L’impact média est devenu essentiel, mais la place des arts visuels dans les médias, surtout grand public, se réduit.

La spectacularisation est partout : politique, sociale et aussi médiatique. C’est dur d’arriver à l’émission de Catherine Perrin et d’expliquer ce qu’est l’art contemporain en dix minutes. À l’époque, il y avait des gens comme Marcel Brisebois, Nicolas Mavrikakis quand il était à la radio, Gilles Daigneault, raconteur extraordinaire qui pouvait vous narrer une exposition. Mais depuis que Radio-Canada est devenu une imitation de TVA, ces espaces ont disparu. On ne veut plus dans les médias poser des questions longues à formuler. L’art visuel n’est pas rapide. Il arrive avec ses images lentes, qu’on veut et va regarder pendant des années, qui sont cumulatives. Il faut construire de petites passerelles pour que les gens se rendent aux artistes. Ça prend une narration.

 

Une narration ? N’est-ce pas déjà une mise en scène ? Comme galeriste, votre métier n’est-il pas, littéralement, de mousser des oeuvres ?

Il y a effectivement et nécessairement un aspect où l’on « donne à voir » la création. Comment évite-t-on alors le divertissement pour le divertissement ? Belle question. Je fais très peu de vernissages. Dans la galerie, je n’explique jamais les oeuvres. Je fais une mise en contexte, pas une mise en scène ni une tentation de séduire. Mon rôle est de créer un espace pour que la lecture soit faite dans les meilleures conditions possibles. Je raconte de petites anecdotes autour de l’oeuvre et sur l’artiste.

 

Ne risque-t-on pas, avec ces anecdotes et en parlant de l’artiste, de nourrir un culte de la personnalité ?

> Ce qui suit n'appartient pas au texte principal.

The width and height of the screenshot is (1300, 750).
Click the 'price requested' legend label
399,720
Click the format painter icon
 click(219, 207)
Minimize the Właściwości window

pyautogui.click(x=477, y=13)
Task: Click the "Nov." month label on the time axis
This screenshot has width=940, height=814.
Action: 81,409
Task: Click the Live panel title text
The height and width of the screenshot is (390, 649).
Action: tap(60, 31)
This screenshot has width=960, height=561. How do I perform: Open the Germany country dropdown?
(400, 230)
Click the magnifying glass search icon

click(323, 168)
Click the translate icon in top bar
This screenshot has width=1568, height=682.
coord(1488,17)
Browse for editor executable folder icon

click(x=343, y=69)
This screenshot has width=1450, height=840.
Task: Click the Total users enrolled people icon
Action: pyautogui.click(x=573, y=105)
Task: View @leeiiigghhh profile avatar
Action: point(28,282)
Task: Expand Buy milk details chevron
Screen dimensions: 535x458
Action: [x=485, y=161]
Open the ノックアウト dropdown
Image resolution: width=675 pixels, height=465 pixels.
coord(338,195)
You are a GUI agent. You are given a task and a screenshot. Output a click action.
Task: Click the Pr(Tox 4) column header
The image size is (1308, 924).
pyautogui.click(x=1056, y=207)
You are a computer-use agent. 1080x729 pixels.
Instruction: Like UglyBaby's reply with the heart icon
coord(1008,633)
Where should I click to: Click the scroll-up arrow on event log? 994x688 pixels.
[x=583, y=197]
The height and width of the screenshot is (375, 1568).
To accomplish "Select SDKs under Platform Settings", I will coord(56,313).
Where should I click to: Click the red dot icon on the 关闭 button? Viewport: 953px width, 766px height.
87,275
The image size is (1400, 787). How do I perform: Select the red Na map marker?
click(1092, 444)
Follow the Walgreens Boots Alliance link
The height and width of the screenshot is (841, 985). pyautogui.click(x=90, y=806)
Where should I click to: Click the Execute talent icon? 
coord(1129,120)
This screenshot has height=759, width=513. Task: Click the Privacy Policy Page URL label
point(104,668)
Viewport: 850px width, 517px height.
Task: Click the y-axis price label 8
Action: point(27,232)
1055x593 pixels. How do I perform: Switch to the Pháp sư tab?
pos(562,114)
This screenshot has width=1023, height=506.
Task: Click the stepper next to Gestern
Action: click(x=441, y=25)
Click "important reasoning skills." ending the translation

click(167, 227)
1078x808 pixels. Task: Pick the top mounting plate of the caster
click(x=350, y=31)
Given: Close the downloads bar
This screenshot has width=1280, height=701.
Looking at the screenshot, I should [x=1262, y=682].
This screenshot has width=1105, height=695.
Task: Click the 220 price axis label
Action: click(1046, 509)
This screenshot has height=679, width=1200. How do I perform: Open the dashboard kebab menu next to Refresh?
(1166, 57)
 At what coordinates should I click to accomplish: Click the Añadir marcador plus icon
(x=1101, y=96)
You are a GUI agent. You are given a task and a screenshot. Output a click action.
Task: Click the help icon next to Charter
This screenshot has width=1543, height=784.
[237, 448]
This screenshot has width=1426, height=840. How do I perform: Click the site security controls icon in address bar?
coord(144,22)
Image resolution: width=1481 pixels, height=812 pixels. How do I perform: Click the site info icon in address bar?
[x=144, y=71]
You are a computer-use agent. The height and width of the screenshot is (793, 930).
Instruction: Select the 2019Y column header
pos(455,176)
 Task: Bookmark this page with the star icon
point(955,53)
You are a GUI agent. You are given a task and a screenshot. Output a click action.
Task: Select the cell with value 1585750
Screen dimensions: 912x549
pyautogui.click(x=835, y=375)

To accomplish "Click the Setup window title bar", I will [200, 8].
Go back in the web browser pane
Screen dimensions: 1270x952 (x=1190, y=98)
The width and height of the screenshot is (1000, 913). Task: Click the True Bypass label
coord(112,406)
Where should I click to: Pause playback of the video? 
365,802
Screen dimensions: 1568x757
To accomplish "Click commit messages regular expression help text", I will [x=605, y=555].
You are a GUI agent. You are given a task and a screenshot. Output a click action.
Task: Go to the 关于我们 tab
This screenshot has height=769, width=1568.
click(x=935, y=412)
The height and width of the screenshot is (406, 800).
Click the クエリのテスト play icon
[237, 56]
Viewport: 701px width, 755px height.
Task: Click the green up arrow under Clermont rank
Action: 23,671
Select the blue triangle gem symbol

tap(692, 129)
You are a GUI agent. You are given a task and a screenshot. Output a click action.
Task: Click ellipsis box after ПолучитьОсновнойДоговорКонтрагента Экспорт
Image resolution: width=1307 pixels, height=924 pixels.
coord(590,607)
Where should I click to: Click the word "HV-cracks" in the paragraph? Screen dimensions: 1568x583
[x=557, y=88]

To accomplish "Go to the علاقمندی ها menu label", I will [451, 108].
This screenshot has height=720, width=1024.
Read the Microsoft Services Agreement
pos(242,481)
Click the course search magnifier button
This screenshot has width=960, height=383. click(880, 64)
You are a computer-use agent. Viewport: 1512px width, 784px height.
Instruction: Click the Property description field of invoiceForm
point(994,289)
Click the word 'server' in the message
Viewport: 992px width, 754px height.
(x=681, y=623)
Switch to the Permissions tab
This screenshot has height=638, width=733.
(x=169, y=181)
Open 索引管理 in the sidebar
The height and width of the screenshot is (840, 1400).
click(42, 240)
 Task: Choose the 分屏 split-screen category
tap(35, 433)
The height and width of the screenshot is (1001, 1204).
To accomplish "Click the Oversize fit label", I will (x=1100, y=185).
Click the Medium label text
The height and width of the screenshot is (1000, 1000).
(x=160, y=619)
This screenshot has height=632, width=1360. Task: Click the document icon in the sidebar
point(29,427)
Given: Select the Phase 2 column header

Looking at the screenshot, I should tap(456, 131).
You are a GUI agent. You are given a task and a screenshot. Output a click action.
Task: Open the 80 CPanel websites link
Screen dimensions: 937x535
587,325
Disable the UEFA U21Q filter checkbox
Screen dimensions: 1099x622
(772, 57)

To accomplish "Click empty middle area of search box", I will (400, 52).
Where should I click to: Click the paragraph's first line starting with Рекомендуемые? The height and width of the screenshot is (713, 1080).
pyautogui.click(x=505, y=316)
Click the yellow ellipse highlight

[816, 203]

Non. Pour moi, l’art c’est l’artiste. L’oeuvre est la cartographie de sa pensée. Et peut-être qu’un jour quelque chose s’en détache, devient iconique et parle à un vaste registre de gens. Geneviève Cadieux, par exemple : elle était dure à 18 ans, son frère s’est suicidé, ses parents étaient fragiles, il y a eu des interventions psychiatriques… Son travail très, très dur, toujours à la limite, est pour moi indissociable de la personne. Prenez Van Gogh ou Giacometti, qui ont fait des chefs-d’oeuvre. Quand on lit leurs biographies, on pleure, ça nous donne la chair de poule et ça s’inscrit chaque fois qu’on revoit les pièces.

 

Quelle solution voyez-vous pour sortir du courant de spectacularisation ?

Les jeunes. La relève. On est dans une période qui me rappelle beaucoup la fin des années 1950, avec une droite et un côté réactionnaire parfois très violents. Je crois qu’on est à la queue de la comète, qu’on va bientôt, comme alors, bazarder plein de choses. Je vois les jeunes qui ne peuvent plus tolérer la situation. Ils ont compris qu’ils n’ont pas à déconstruire violemment ce que les autres ont fait. Ils font le Eastern Bloc, des trucs non formalisés, undergrounds, de nouveaux types de galeries. Puisqu’on ne leur a pas laissé de place, ils créent une nouvelle architecture et de nouveaux réseaux. Et ça, c’est formidable.

 

Catherine Lalonde est journaliste en culture, danse et littérature au quotidien Le Devoir. Elle est aussi poète et a signé, entre autres, Corps Étranger (Québec Amérique / La Passe du vent).